Data records
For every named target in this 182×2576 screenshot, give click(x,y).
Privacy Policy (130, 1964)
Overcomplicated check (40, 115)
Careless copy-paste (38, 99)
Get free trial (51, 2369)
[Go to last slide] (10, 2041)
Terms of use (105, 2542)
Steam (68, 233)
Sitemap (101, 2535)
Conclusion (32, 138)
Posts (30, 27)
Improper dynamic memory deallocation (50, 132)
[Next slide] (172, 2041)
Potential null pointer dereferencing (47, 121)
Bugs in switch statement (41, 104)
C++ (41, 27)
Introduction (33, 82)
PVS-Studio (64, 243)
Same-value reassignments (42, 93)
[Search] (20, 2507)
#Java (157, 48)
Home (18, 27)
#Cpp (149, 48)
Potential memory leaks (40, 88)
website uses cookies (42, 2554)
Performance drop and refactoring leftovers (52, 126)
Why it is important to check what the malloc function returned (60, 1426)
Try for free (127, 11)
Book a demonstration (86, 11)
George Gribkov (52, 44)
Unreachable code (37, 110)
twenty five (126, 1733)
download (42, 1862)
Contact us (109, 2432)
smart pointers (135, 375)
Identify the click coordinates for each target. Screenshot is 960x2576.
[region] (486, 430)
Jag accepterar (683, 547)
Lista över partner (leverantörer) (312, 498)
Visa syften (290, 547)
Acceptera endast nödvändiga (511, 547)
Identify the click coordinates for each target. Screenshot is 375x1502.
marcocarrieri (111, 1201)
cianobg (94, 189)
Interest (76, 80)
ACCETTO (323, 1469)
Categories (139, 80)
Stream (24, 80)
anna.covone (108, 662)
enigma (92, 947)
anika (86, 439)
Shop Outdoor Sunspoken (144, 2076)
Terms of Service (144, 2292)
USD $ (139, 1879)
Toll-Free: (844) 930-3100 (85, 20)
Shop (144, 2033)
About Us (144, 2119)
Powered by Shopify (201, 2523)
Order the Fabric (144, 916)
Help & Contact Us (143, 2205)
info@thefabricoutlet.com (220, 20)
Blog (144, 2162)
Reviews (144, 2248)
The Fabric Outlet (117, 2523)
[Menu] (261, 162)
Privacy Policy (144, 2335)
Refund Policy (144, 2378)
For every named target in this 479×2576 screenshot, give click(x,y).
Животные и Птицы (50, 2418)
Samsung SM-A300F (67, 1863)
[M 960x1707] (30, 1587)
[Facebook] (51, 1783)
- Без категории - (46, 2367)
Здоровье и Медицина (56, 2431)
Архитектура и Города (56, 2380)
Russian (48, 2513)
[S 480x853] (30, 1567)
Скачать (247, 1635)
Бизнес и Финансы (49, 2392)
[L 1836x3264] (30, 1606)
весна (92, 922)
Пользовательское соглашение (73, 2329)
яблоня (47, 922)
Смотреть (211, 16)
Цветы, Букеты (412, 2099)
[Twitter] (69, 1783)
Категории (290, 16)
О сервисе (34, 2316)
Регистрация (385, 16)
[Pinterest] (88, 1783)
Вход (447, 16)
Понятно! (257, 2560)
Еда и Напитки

» **Assignment**
Pull out all lines from the entries above that include the word "every".

» **Output for this exercise**
For every named target in this 182×2576 screenshot, give click(x,y).
For every named target in this 479×2576 screenshot, give click(x,y).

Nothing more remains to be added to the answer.